12. A physicist sees a young man about to jump off the Empire State Building.
He yells "Don't do it! You have so much potential!"

13. A hot blonde orders a double entendre at the bar.
The bartender gave it to her.

14. Want to hear a word I just made up?
Plagiarism.

15. Why do cows wear bells?
Because their horns don't work.

16. What did the pirate say when he turned 80?
Aye Matey.

17. To the handicapped guy who stole my bag -
You can hide but you can't run.

18. I took the shell off my racing snail, thinking it would make him run faster.
If anything, it made him more sluggish.

19. And the Lord said unto John, "Come forth and you will receive eternal life"
But John came fifth, and won a toaster.

20. Q: How do you think the unthinkable?
A: With an itheberg.

21. Someone stole my mood ring,
I don't know how I feel about that.

22. I tried to catch fog yesterday,
Mist.

23. The first rule of Alzheimer's club,
Is don't talk about chess club.

24. Why does a chicken coop have two doors?
If it had four doors it would be a chicken sedan.

25. I told my wife she was drawing her eyebrows too high.
She looked surprised.
The universe never did make sense; I suspect it was built on government contract.
Robert A. Heinlein

Claireliontamer


Guardian85

An American soldier, serving in World War II, had just returned from several weeks of intense action on the German front lines.  He had finally been granted R&R and was on a train bound for London.  The train was very crowded, so the soldier walked the length of the train, looking for an empty seat.  The only unoccupied seat was directly adjacent to a well-dressed middle-aged lady and was being used by her little dog.  The war weary soldier asked, "Please, ma'am, may I sit in that seat?" The English woman looked down her nose at the soldier, sniffed and said, "You Americans.  You are such a rude class of people.  Can't you see my little Fifi is using that seat?"
The soldier walked away, determined to find a place to rest, but after another trip down to the end of the train, found himself again facing the woman with the dog.
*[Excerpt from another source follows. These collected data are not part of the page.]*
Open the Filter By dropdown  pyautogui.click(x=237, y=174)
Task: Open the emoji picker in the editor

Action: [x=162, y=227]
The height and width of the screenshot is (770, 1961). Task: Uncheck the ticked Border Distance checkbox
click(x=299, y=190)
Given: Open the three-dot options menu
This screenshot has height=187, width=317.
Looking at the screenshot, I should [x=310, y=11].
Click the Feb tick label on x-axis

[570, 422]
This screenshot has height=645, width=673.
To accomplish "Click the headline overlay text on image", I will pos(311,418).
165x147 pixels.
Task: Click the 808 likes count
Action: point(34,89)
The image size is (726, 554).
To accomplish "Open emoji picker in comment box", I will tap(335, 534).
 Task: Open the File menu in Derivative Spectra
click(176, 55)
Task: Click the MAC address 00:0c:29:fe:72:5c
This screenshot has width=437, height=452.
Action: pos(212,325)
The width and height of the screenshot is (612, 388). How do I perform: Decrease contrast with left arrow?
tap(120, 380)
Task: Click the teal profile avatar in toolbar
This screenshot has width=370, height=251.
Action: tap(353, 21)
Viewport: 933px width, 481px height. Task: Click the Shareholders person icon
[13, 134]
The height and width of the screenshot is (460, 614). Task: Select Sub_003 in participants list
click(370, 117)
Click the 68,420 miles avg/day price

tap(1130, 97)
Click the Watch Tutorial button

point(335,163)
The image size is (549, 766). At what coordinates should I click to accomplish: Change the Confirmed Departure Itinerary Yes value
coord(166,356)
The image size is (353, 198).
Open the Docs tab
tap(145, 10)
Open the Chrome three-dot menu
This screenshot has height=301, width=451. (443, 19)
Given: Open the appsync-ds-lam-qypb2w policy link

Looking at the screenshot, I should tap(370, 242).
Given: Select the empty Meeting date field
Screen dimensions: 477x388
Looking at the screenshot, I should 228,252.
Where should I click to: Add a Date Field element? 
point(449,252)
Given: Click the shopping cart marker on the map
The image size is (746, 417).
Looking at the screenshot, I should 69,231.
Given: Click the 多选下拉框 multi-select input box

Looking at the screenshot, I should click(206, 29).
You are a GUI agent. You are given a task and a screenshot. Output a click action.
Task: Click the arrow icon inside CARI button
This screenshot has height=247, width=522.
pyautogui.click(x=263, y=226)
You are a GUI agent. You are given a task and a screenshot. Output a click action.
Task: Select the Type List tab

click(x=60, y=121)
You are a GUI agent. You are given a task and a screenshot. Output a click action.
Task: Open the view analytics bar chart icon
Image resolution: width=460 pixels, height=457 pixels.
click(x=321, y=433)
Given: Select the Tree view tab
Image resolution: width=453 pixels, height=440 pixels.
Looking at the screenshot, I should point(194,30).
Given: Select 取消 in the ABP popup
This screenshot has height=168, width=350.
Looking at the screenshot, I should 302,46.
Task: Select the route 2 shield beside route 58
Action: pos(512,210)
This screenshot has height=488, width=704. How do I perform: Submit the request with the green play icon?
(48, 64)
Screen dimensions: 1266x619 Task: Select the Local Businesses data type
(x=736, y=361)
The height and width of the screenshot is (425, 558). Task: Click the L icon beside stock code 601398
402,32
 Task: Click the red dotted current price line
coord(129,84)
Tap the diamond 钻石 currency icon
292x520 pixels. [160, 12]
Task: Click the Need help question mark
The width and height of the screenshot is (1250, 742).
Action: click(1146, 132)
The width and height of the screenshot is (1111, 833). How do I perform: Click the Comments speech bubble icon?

Again he asked, "Please, lady.  May I sit there?  I'm very tired." The English woman wrinkled her nose and snorted, "You Americans!  Not only are you rude, you are also arrogant. Imagine!"
The soldier didn't say anything else; he leaned over, picked up the little dog, tossed it out the window of the train and sat down in the empty seat. The woman shrieked and railed, and demanded that someone defend her and chastise the soldier. An English gentleman sitting across the aisle spoke up, "You know, sir, you Americans do seem to have a penchant for doing the wrong thing.  You eat holding the fork in the wrong hand.  You drive your cars on the wrong side of the road.  And now, sir, you've thrown the wrong bitch out the window."


"If scientist means 'not the dumbest motherfucker in the room,' I guess I'm a scientist, then."